Hoje respiro aliviado ao contemplar aquelas mesmas imagens. Mas isso porque, graças a Deus, agora consigo reconhecer nas pombinhas de São Francisco a paz que ele conquistou para sua alma pela guerra que travou contra o mundo, o demônio e a carne: “si vis pacem para bellum”; e, por detrás das rosas de Santa Teresinha, os espinhos dos incontáveis sofrimentos que ela soube suportar com alma de guerreira.

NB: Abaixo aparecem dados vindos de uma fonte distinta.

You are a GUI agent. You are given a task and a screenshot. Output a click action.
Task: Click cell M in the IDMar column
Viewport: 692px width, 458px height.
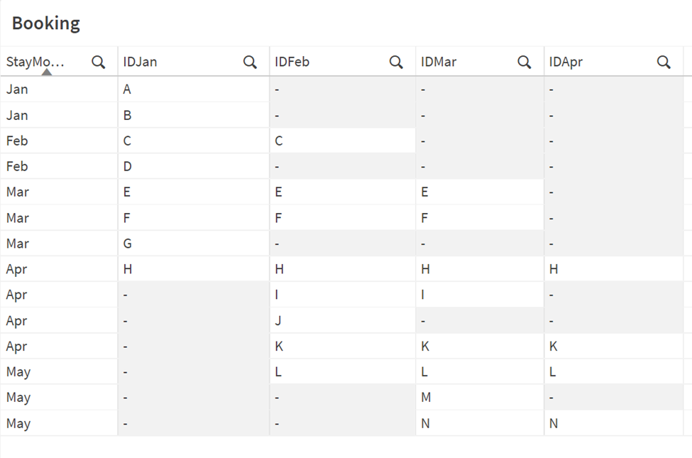[x=426, y=398]
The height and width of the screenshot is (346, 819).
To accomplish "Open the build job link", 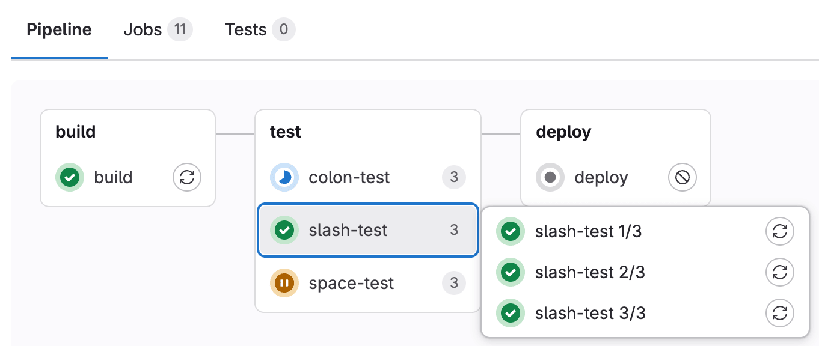I will [113, 177].
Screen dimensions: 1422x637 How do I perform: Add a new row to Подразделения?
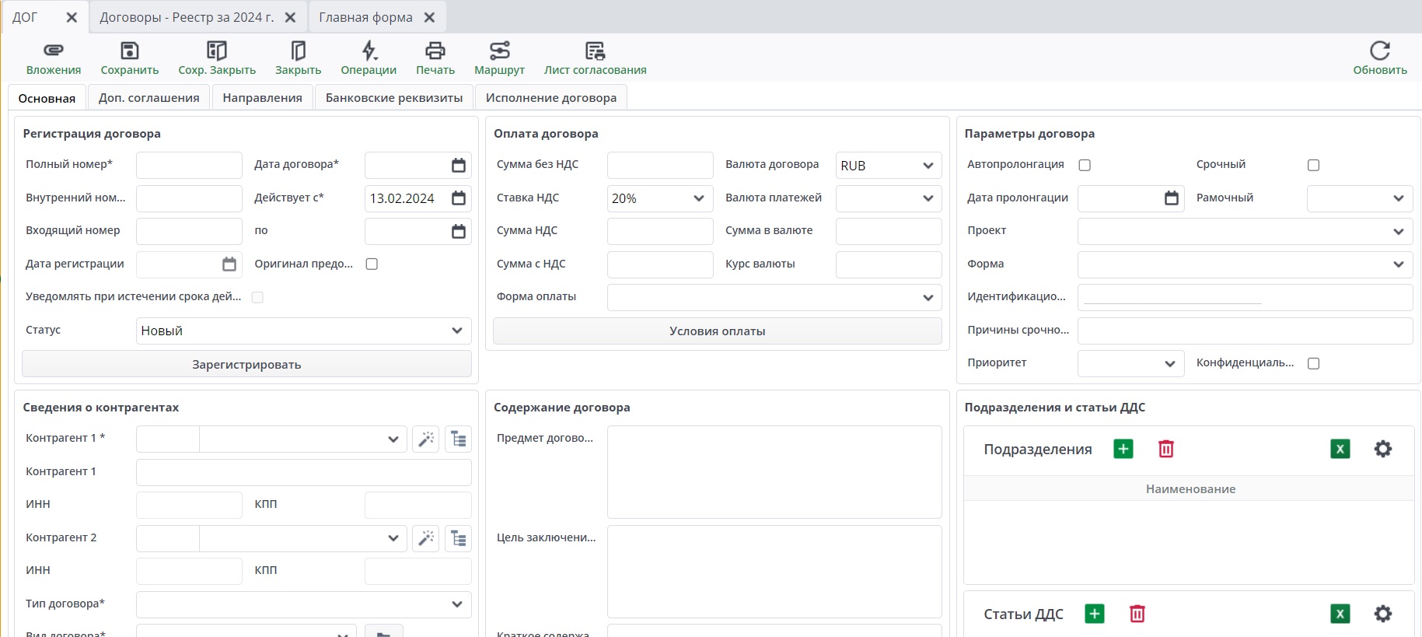1123,449
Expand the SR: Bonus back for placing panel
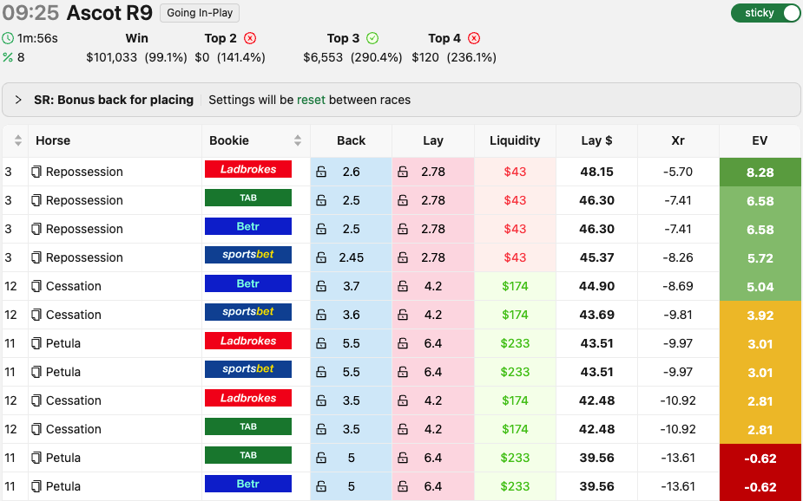Viewport: 803px width, 501px height. click(x=18, y=100)
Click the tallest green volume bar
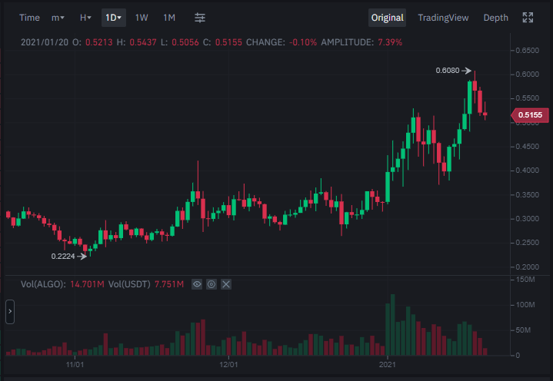This screenshot has height=381, width=553. pyautogui.click(x=392, y=325)
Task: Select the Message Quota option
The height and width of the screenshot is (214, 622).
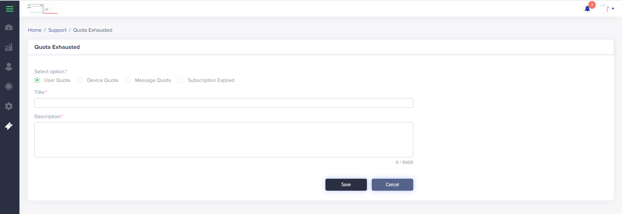Action: 128,80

Enfim, hoje posso entrever, por detrás das piedosas imagens de resina, os monumentos de dor, luta e glória que se elevam sobre a mediocridade de nossos dias para proclamar as glórias de um Deus que transforma homens de carne e osso em luzeiros a cintilar no firmamento da Igreja Católica por toda a eternidade.

Por Afonso Costa


[1] SANTA TERESA DO MENINO JESUS. Palavras dirigidas à Madre Inês de Jesus em 4 de agosto de 1897. Novissima Verba, p. 115.

[2] SANTA TERESA DO MENINO JESUS. Conseils et Souvenirs, p. 9-10.

[3] CEJAS, José Miguel. Os Santos, pedras de escândalo. São Paulo: Quadrante. 1997. p. 9.

[4] Le Moyen d’avoir raison dans l’avenir est, à certaines heures, de savoir se résigner à être démodé”.

[5] CHESTERTON, G.K. Santo Tomás de Aquino. São Paulo: LTR. 2003. p. 30-31.

[6] PAULO VI. Homilia na beatificação de Santa Beatriz da Silva. 3 de outubro de 1976.

[7] SANTO AFONSO DE LIGÓRIO. In: CEJAS, José Miguel. Os Santos, pedras de escândalo. São Paulo: Quadrante. 1997. p. 9.